◆ TASK INPUT
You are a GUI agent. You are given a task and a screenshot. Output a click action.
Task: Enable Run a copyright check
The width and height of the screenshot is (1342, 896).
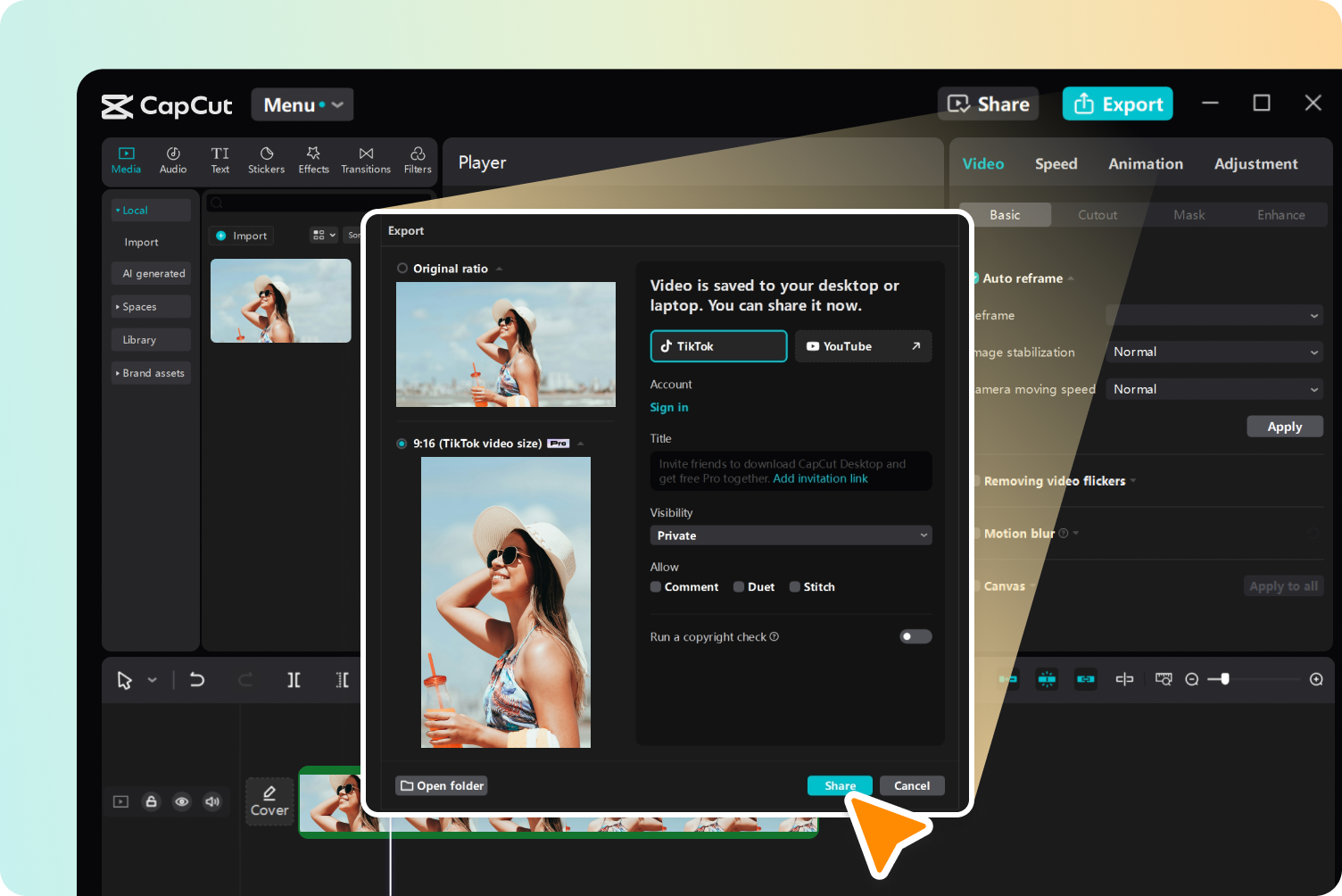point(915,635)
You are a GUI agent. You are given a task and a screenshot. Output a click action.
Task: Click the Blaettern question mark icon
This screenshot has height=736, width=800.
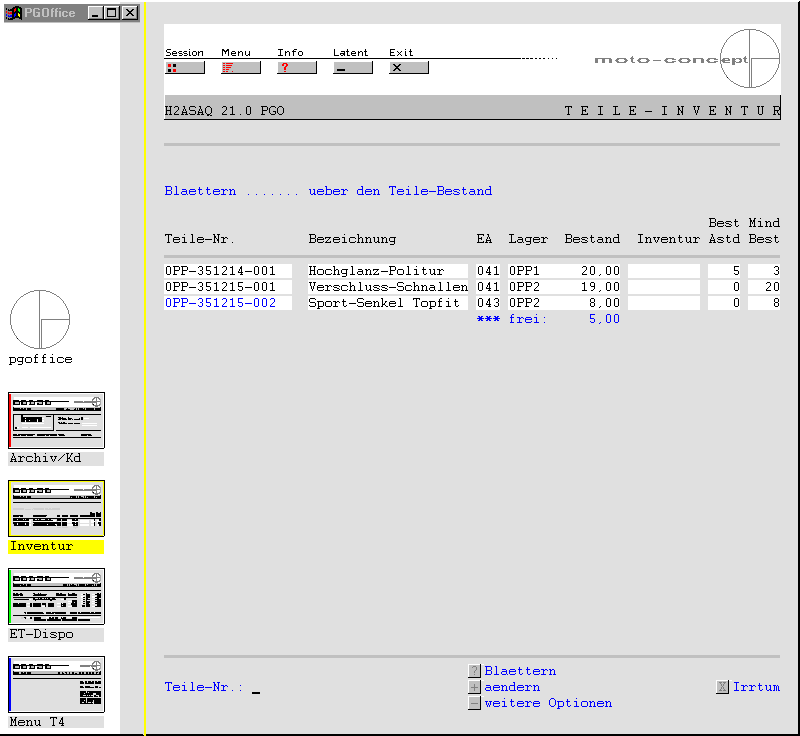[x=474, y=672]
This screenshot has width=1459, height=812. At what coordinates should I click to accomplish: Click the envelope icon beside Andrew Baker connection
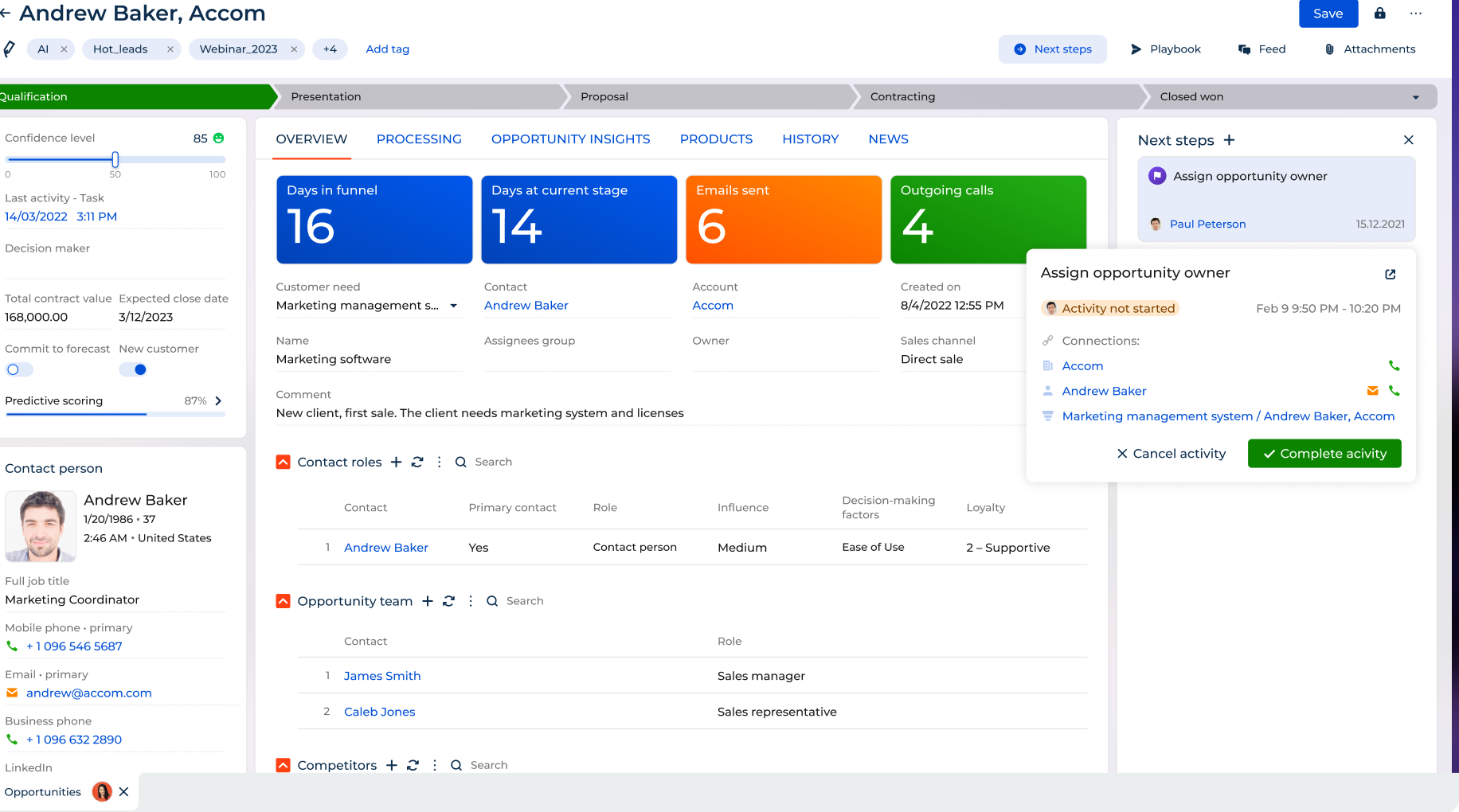tap(1372, 391)
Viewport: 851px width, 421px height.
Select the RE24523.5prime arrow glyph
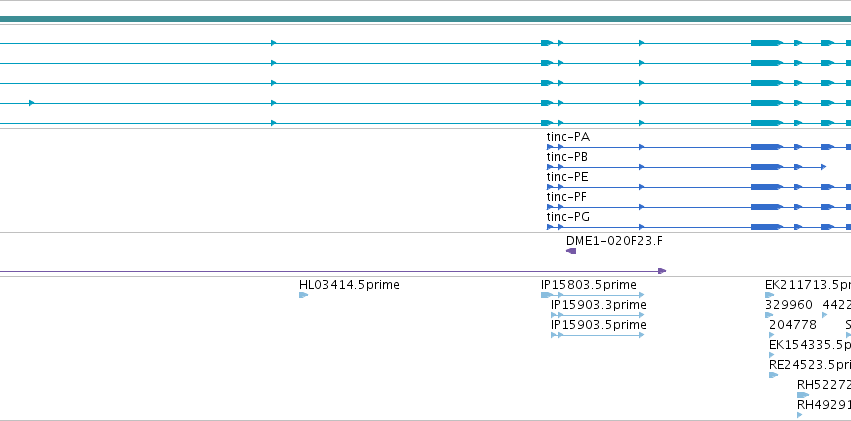tap(773, 375)
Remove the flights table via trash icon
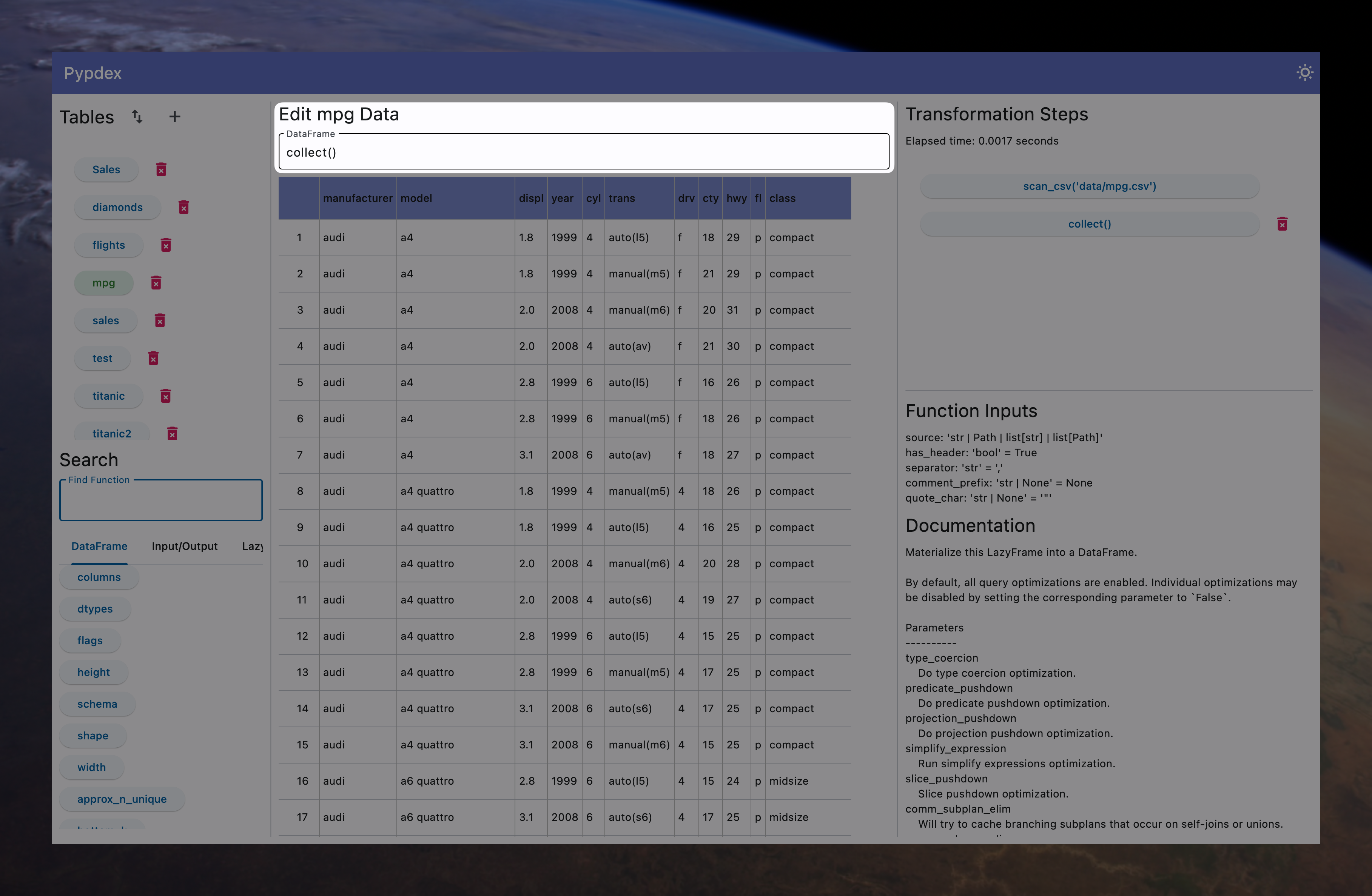Screen dimensions: 1372x896 click(x=166, y=245)

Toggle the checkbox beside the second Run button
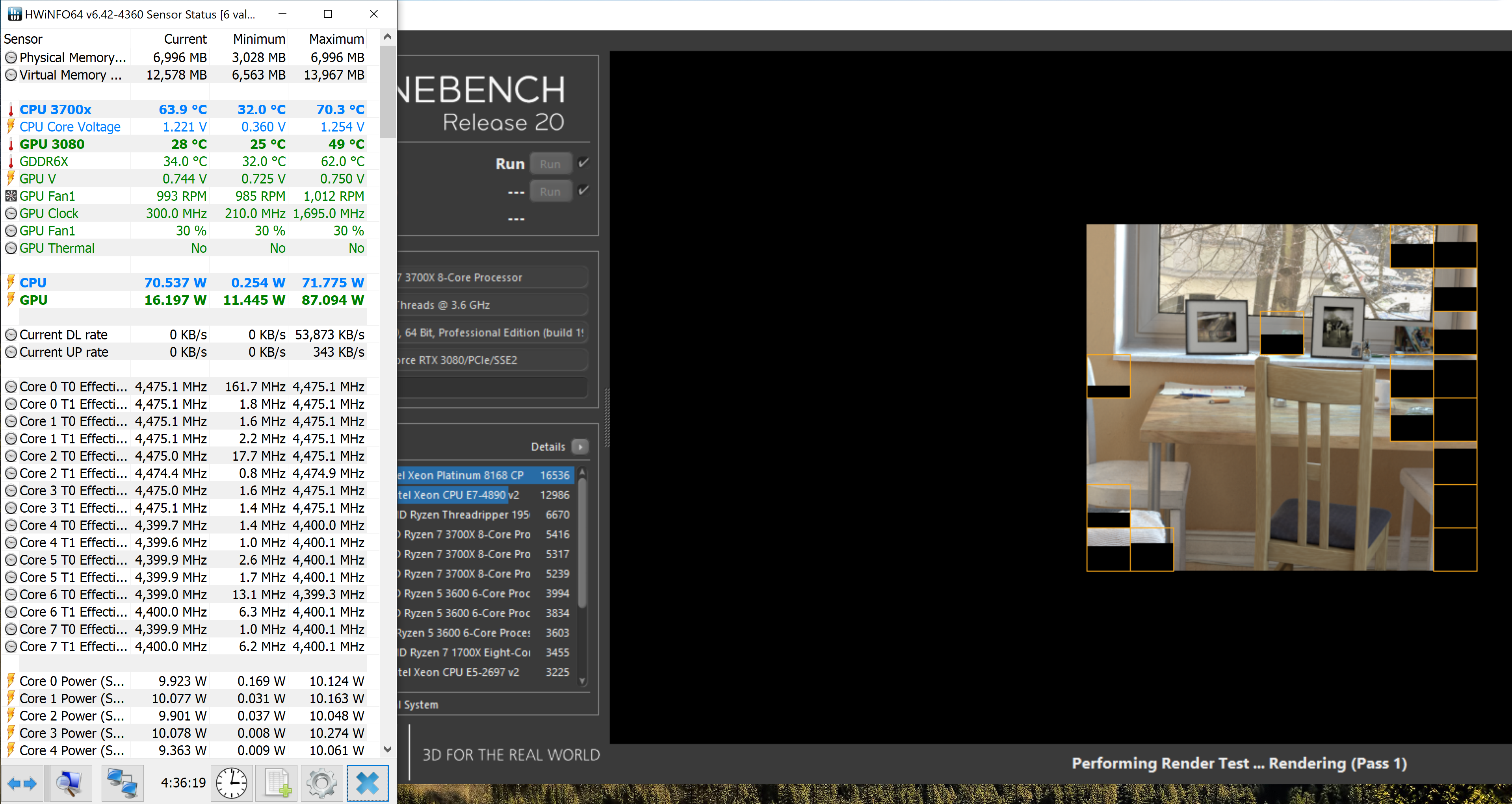(583, 191)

◆ REQUIRED TASK
Please output every line of the rows above as a JSON list of strings, one string per line, skipping blank lines and leaving out the pictures.

◆ EXERCISE SOLUTION
[
  "You are a GUI agent. You are given a task and a screenshot. Output a click action.",
  "Task: Enable Run a copyright check",
  "The width and height of the screenshot is (1342, 896).",
  "point(915,635)",
  "You are a GUI agent. You are given a task and a screenshot. Output a click action.",
  "Task: Click the Blaettern question mark icon",
  "This screenshot has height=736, width=800.",
  "[x=474, y=672]",
  "This screenshot has width=1459, height=812. At what coordinates should I click to accomplish: Click the envelope icon beside Andrew Baker connection",
  "tap(1372, 391)",
  "Viewport: 851px width, 421px height.",
  "Select the RE24523.5prime arrow glyph",
  "tap(773, 375)",
  "Remove the flights table via trash icon",
  "Screen dimensions: 1372x896 click(x=166, y=245)",
  "Toggle the checkbox beside the second Run button",
  "(583, 191)"
]